# Document excerpt

Good luck? That goal, about a hundred billion dollars, and 15 years might get you to quaternary status in the vicinity of where the big public clouds play.
So let’s take a look at the Rumble scheme to conquer the digital world. After all, startups are designed to make big plans. Rumble’s plot to take on the combined heft of Amazon, Microsoft and Google is, if nothing else, not a small endeavor.
Surely *this* is peak SPAC?
Rumble, a self-described “neutral video platform,” is merging with CF Acquisition Corp. VI. The transaction is expected to close in the second quarter of 2022, per the companies. Here are the financial terms of the deal (modestly condensed):
The transaction values Rumble at an initial enterprise value of $2.1 billion, with current Rumble shareholders having the ability to earn additional shares of the combined company if the stock reaches price hurdles of $15.00 and $17.50 per share. The transaction is expected to provide approximately $400 million in proceeds to Rumble, including a fully committed PIPE of $100 million at $10.00 per share and $300 million of cash held in the trust account of CFVI.
You are correct in being surprised that Rumble is worth $2.1 billion, or will be next year when it combines with the blank-check company. After all, we don’t really know that much about it.

# Data listing
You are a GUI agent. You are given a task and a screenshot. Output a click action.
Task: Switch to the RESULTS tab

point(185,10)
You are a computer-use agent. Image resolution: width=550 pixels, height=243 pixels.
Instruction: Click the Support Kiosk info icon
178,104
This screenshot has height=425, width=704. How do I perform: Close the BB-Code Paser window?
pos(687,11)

--

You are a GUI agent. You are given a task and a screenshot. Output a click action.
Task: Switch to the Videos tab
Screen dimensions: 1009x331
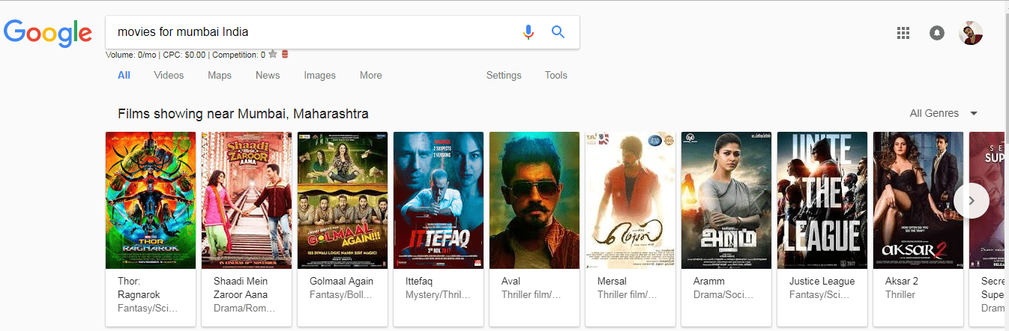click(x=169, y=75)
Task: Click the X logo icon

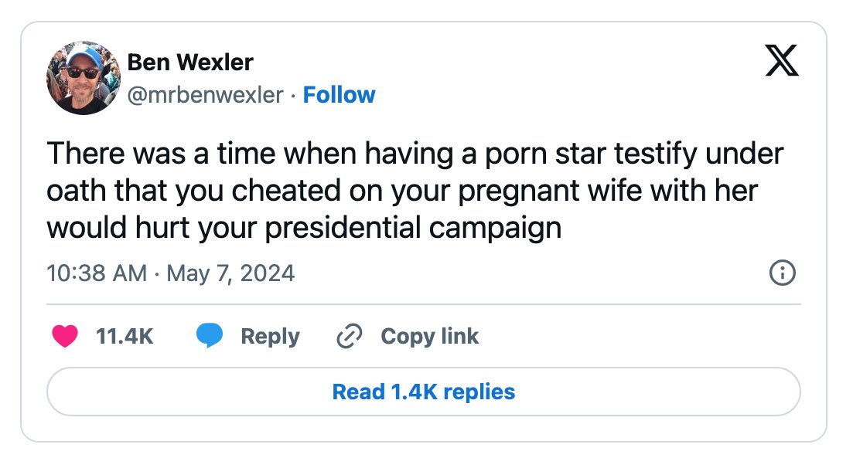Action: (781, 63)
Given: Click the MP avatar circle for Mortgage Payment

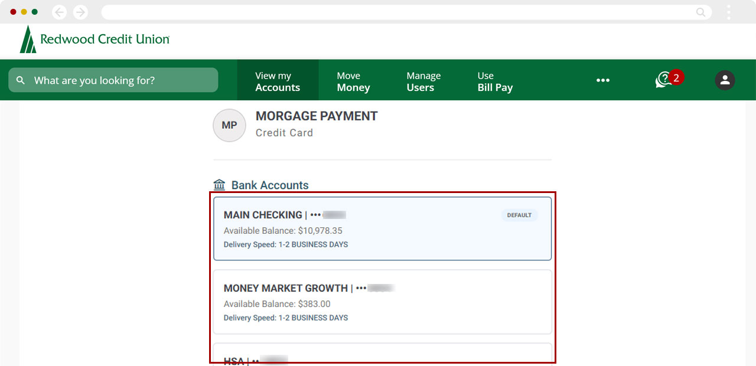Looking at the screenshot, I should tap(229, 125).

# Goal A
According to the Rumble excerpt, what initial enterprise value does the transaction give Rumble?
# Goal B
Reproduce the stretch of the Rumble excerpt from "So let’s take" through "is peak SPAC?".
The records come from a separate source and are unrelated to the Rumble excerpt.

# Exercise output A
$2.1 billion

# Exercise output B
So let’s take a look at the Rumble scheme to conquer the digital world. After all, startups are designed to make big plans. Rumble’s plot to take on the combined heft of Amazon, Microsoft and Google is, if nothing else, not a small endeavor.
Surely *this* is peak SPAC?